Declining student-age populations across the Midwest has left many universities with decreased tuition revenue, and University of Wisconsin-Platteville is no exception. In fact, according to a document that Vice Chancellor Paige Smith presented to both Faculty Senators and the University Budget Commission in Feb. 2020, the university costs $191.3 million to run for the 2019-2020 school year. As enrollment drops, the university faces a looming structural deficit.
According to the chair of the University Budget Commission (UBC) Teresa Burns, the State of Wisconsin at one time paid nearly half of the university’s operating costs. However, in recent years, the state has decreased their funding to only pay 15 percent.
With the decrease of state funding, UW-Platteville relies on tuition to maintain financial stability. Prior to 2015, UW-Platteville saw 11 straight years of growth in undergraduate student enrollment, with enrollment peaking in 2014 at 7,975 undergraduate students according to a campus announcement from the Chancellor’s office.

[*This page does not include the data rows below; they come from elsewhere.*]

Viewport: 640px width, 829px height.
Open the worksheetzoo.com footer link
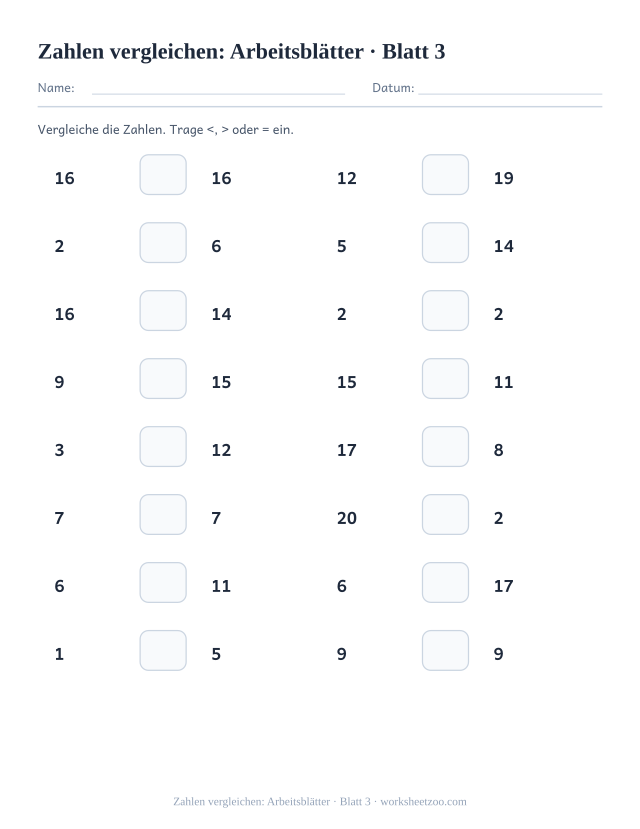423,802
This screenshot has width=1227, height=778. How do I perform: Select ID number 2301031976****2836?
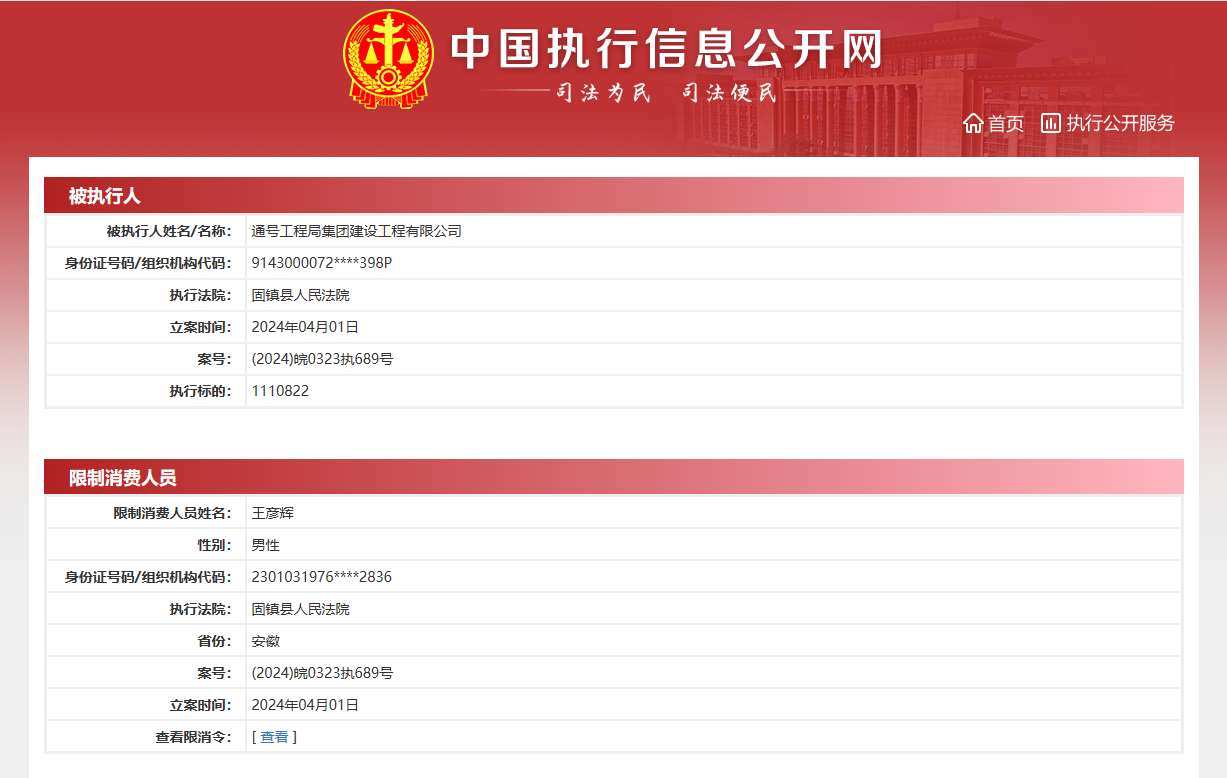321,577
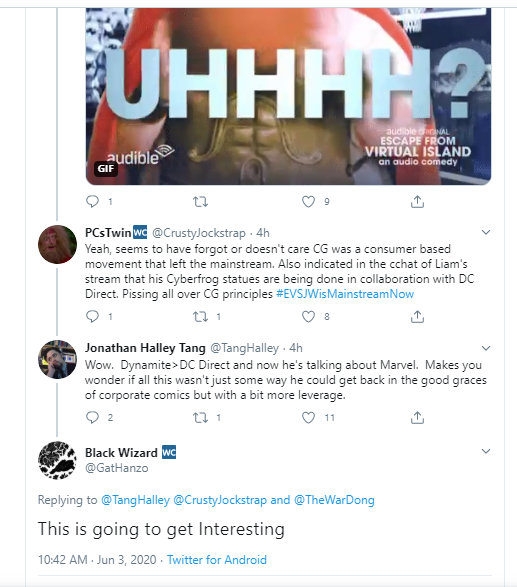The width and height of the screenshot is (517, 587).
Task: Retweet the GIF tweet
Action: point(200,202)
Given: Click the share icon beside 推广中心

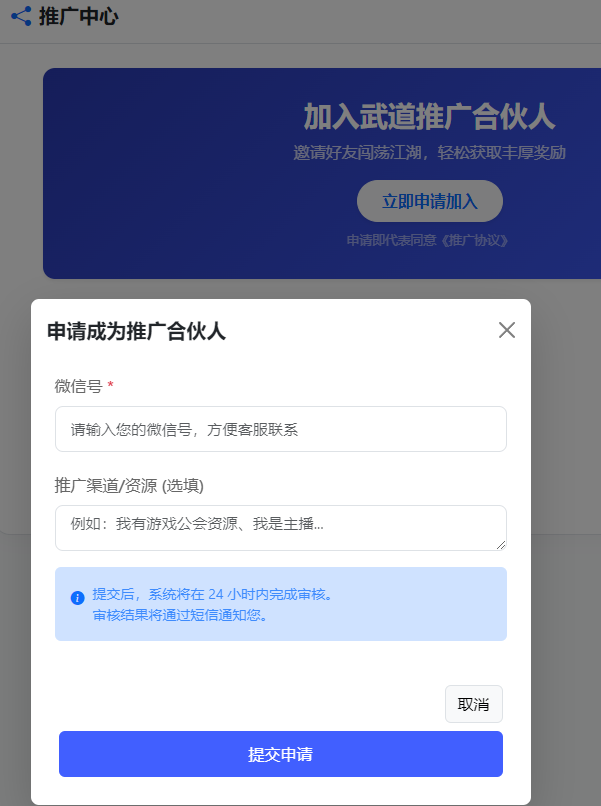Looking at the screenshot, I should (21, 16).
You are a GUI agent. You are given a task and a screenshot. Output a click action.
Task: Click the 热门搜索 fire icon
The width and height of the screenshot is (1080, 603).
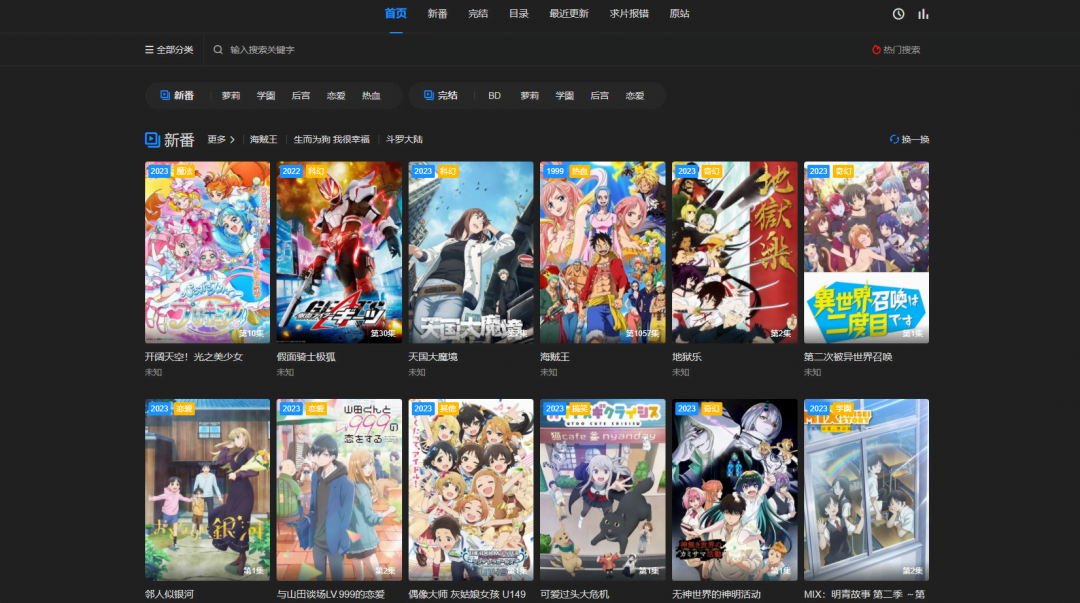(877, 50)
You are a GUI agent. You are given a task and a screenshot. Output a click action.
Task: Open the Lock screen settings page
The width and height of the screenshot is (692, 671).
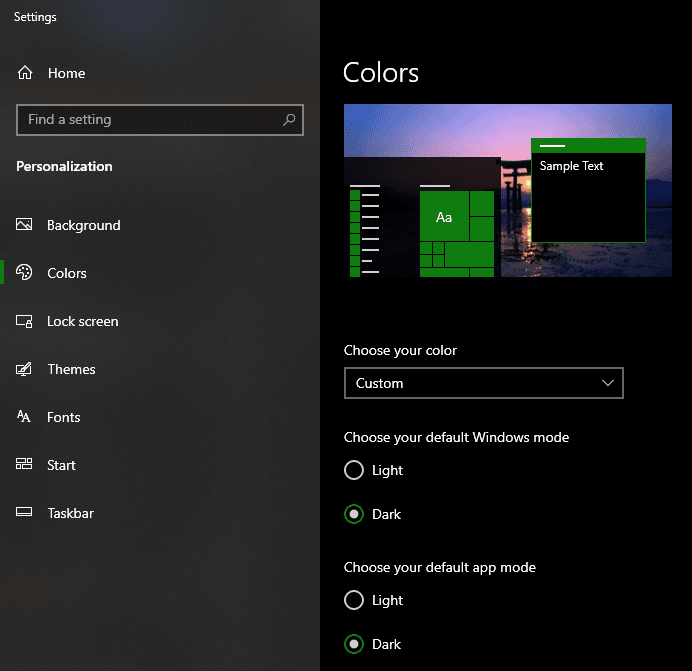(82, 321)
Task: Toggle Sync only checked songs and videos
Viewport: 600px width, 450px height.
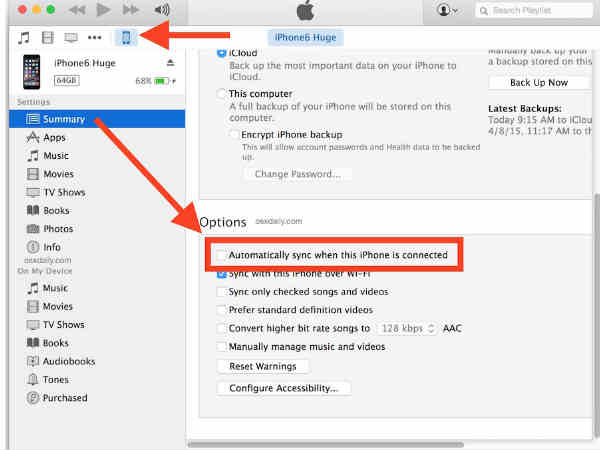Action: [x=221, y=291]
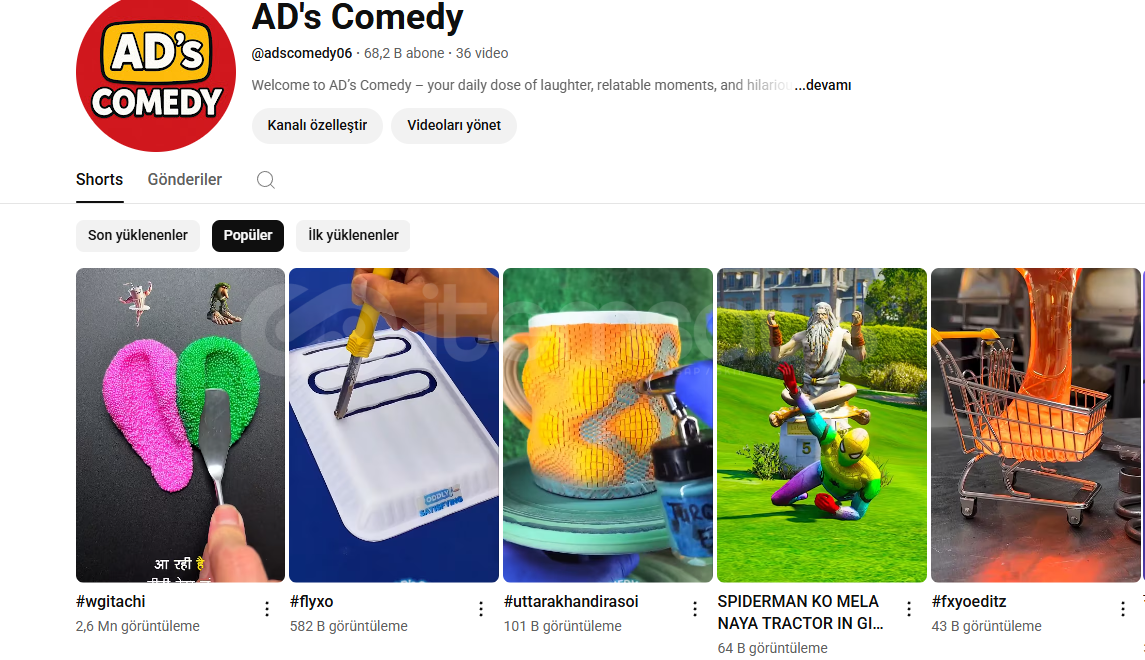Open the orange mug painting thumbnail
This screenshot has height=660, width=1145.
click(608, 425)
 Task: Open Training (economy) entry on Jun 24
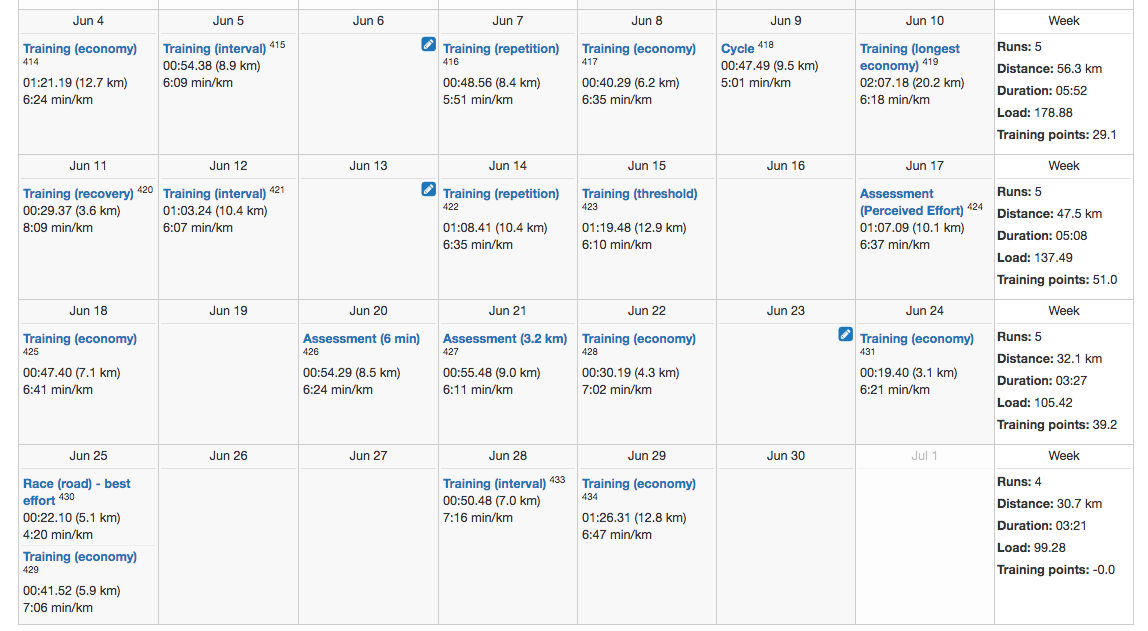click(x=917, y=338)
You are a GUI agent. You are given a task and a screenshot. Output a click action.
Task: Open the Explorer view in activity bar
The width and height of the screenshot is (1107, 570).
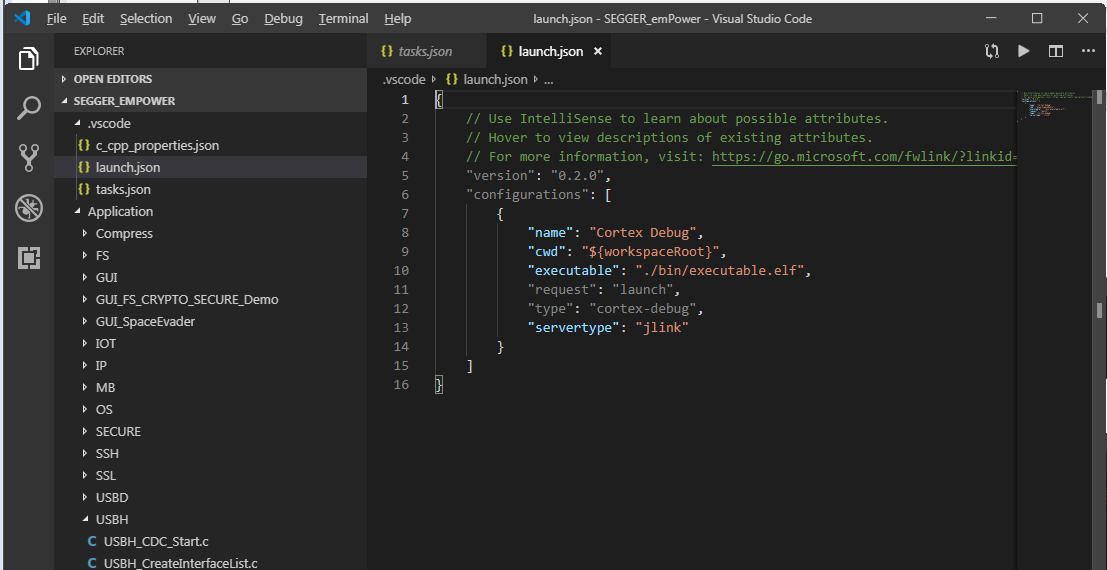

During the 11 years of increasing enrollment, whenever the total increased by roughly 100 students, a new staff member could be hired in order to maintain the low student-to-professor ratio that the university advertises, according to an estimate given to the UBC.
Since its peak in 2014, enrollment has declined steadily in part due to the 3 percent decrease in Wisconsin high school graduates. A statement from the Chancellor’s office confirmed that enrollment has declined by approximately 900 students or 12 percent in the last three years.
The tuition revenue decrease caused by declining enrollment has led to a $7.8 million deficit that is only going to increase as enrollment continues to go down.
This structural deficit has been covered by reducing budgets of different departments of the university including athletics, academic affairs and administrative services.
Enrollment is projected to continue declining. According to a campus announcement from the Chancellor’s office, the university will see a decline in enrollment of approximately 200 students a year until the 2025/2026 school year. The decrease in enrollment will create another $7.5 million deficit.
The Chancellor, with the help of divisional leaders, is working to reduce the current budget by 14 percent in order to prepare for the current and projected declining enrollment.
According to a campus announcement from the Chancellor’s office, a solution to the projected deficit could be increasing tuition by 1-2 percent. A 2 percent increase would provide a $3 million tuition revenue by 2025.
Solely increasing tuition by 1-2 percent would not provide enough additional revenue to make up for the deficit. It would also negatively effect students.
The Chancellor also proposed adding program fees on to the Engineering programs since they cost more per credit hour. By adding a $700 program fee every semester to engineering students, the university could gain a $3.4 million annual tuition revenue.
Another proposed solution to the deficit is the Voluntary Separation Incentive Program (VSIP) which would theoretically decrease faculty as enrollment decreases. This program is designed to incentivize early retirement for eligible faculty and staff members.
According to a campus announcement outlining the program, to be eligible for the VSIP, a faculty member must be 55 years old or older and must have been employed at UW-Platteville for at least five years. In turn, they would receive a one-time payment of one-third their current base salary in addition to normal retirement benefits.
In order to lessen the effects of declining enrollment, the admissions office is also working diligently to connect with more prospective students.